L'uomo era stato rintracciato dai militari dell'Arma sotto un ponticello ferroviario nelle campagna attorno a Rosolini

Non ce l’ha fatta Salvatore Campisi, l’imprenditore agricolo scomparso venerdì scorso e ritrovato sabato mattina dai carabinieri in stato confusionale e in gravi condizioni fisiche. È morto all’ospedale Cannizzaro di Catania, dove è stato trasferito d’urgenza in elisoccorso, il settantacinquenne che aveva fatto perdere le sue tracce venerdì mattina, dopo essersi recato negli agrumeti di famiglia di contrada Piana, a cavallo tra i territori di Noto e Rosolini.

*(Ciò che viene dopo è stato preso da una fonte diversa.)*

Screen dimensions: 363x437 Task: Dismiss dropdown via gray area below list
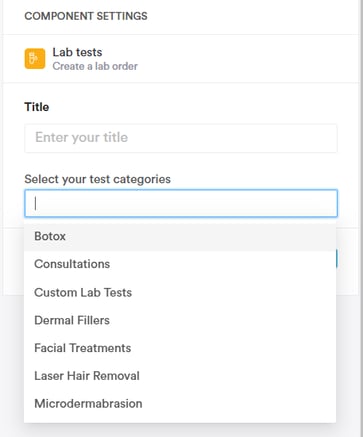click(181, 430)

L’uomo, che al momento del suo ritrovamento presentava una vistosa ecchimosi sul viso e un forte trauma addominale e toracico, si era allontanato da casa e non aveva più dato notizie di sé, allarmando la famiglia. Per ritrovarlo si erano mobilitate le forze dell’ordine che avevano setacciato i terreni attorno a Noto e Rosolini sia a piedi sia con l’elicottero in dotazione all’Arma dei Carabinieri. Restano ancora da chiarire le circostanze relative alla sua scomparsa.

Sembra infatti, che Campisi si sia rifugiato in una campagna di contrada Stafenna (sotto un ponticello ferroviario), un luogo non frequentato solitamente dall’anziano imprenditore.